Exercise description: For this listing, the lines between the one holding "Click the admin user icon" and the one holding "Screen dimensions: 1077x761", inclusive, must be set down exactly.

Start of Task input

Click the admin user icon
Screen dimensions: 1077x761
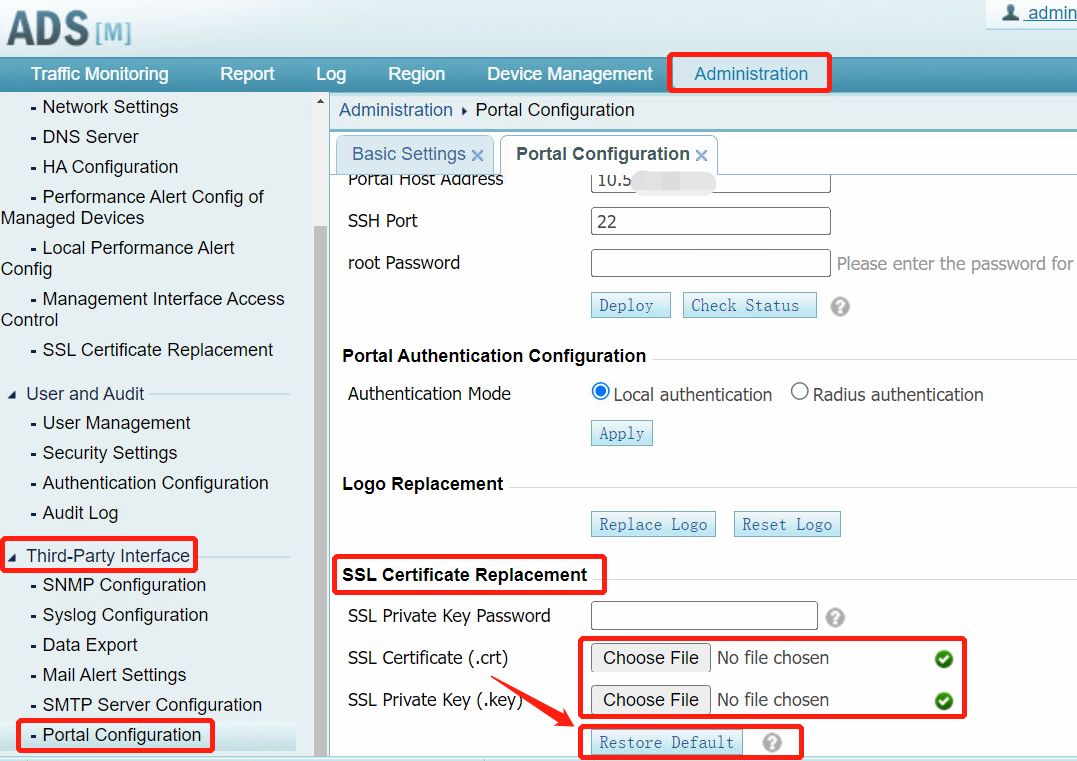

End of Task input
Start of Task input

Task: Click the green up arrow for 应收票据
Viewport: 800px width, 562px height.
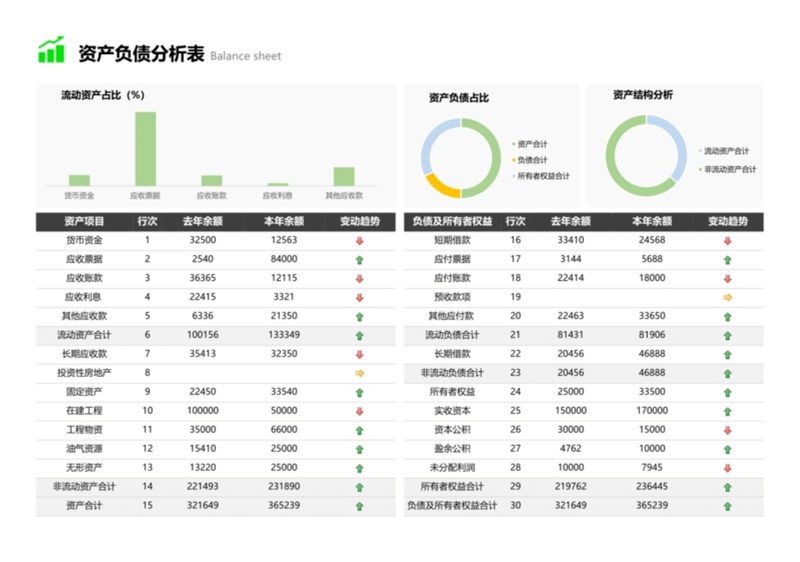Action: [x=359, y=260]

End of Task input

Result below:
Click the admin user icon
Screen dimensions: 1077x761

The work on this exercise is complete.